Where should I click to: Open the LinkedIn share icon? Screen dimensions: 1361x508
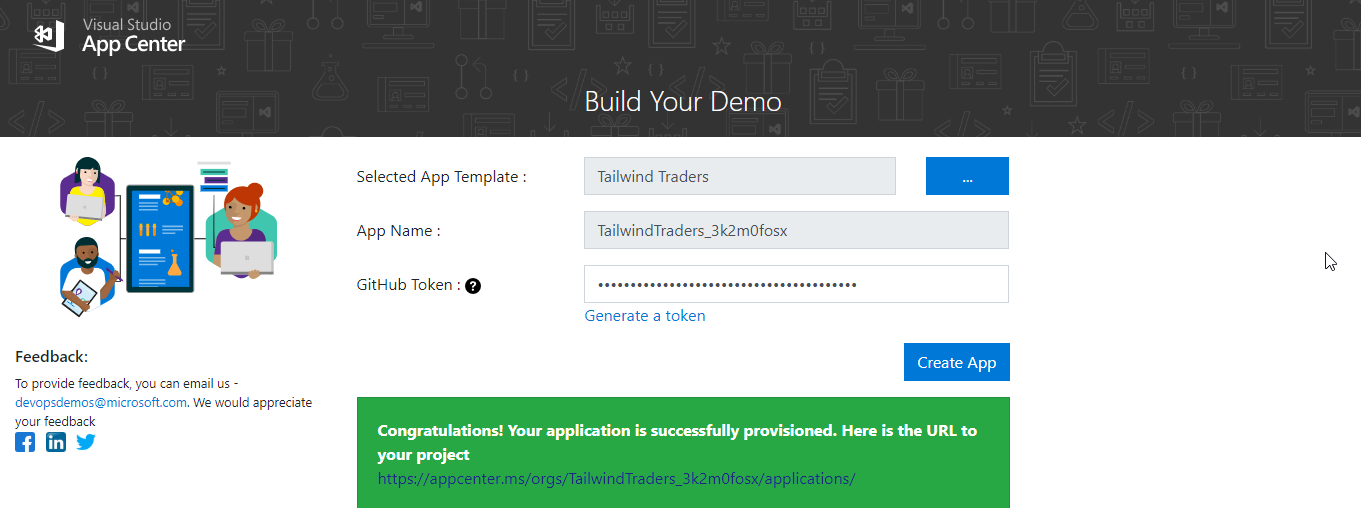coord(56,442)
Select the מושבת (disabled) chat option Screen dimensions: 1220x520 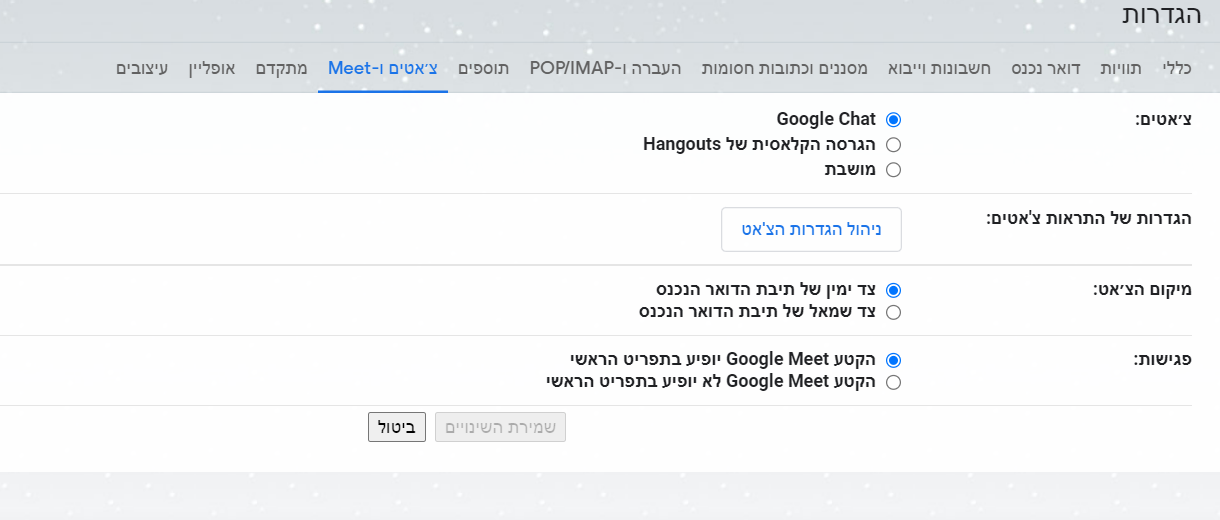click(x=893, y=170)
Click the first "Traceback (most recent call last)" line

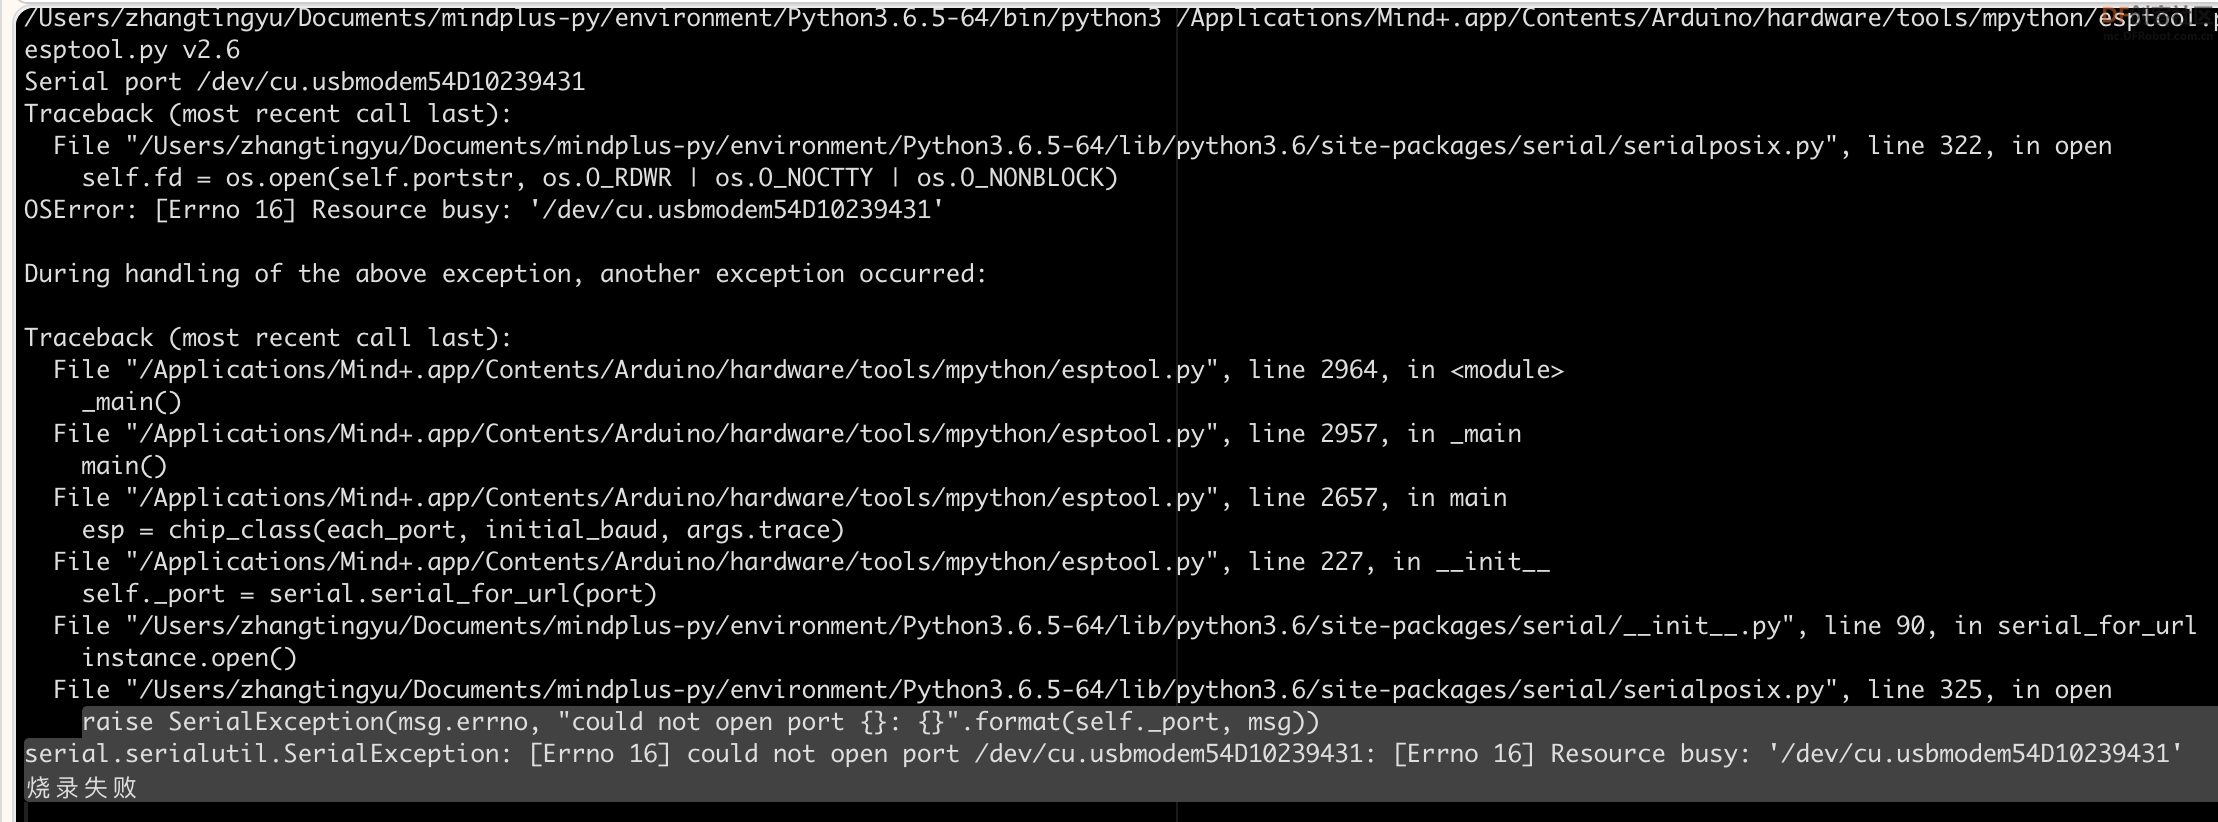point(268,114)
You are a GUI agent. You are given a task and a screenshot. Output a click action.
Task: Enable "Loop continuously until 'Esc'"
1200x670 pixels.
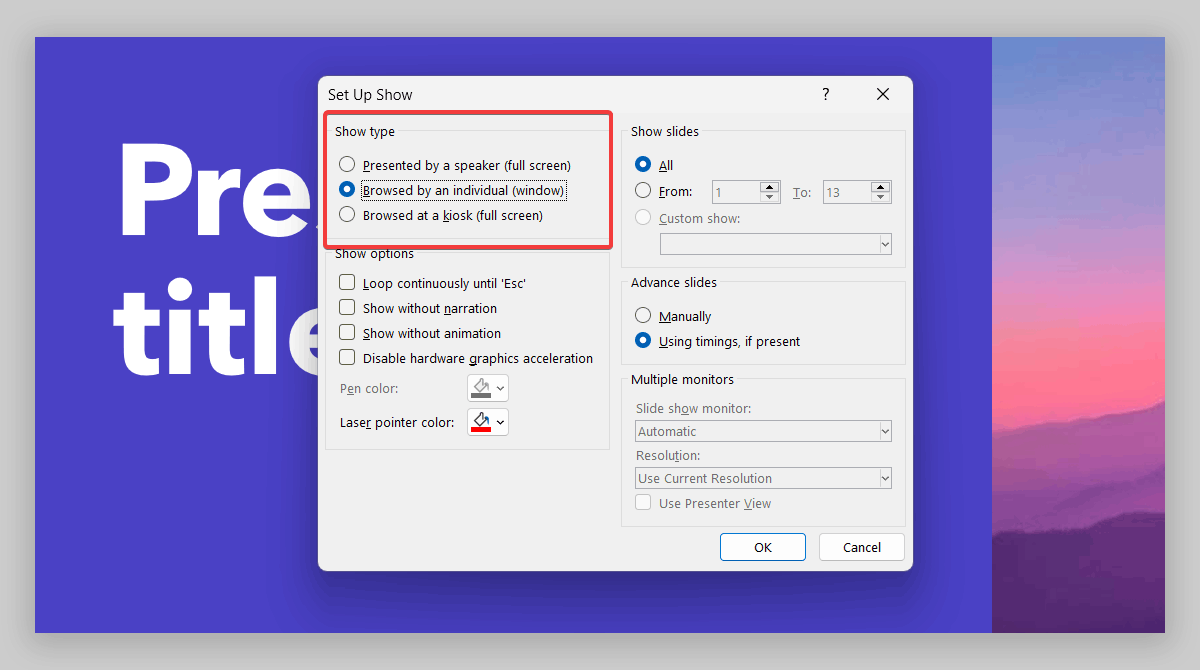[347, 282]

^^^^

Each line from the one that contains "Click the first" through the end of the records should be restated exactly; include both end lines and leave any pictures out.

● EXERCISE RESPONSE
Click the first "Traceback (most recent call last)" line

point(268,114)
You are a GUI agent. You are given a task and a screenshot. Output a click action.
Task: Enable "Loop continuously until 'Esc'"
1200x670 pixels.
[347, 282]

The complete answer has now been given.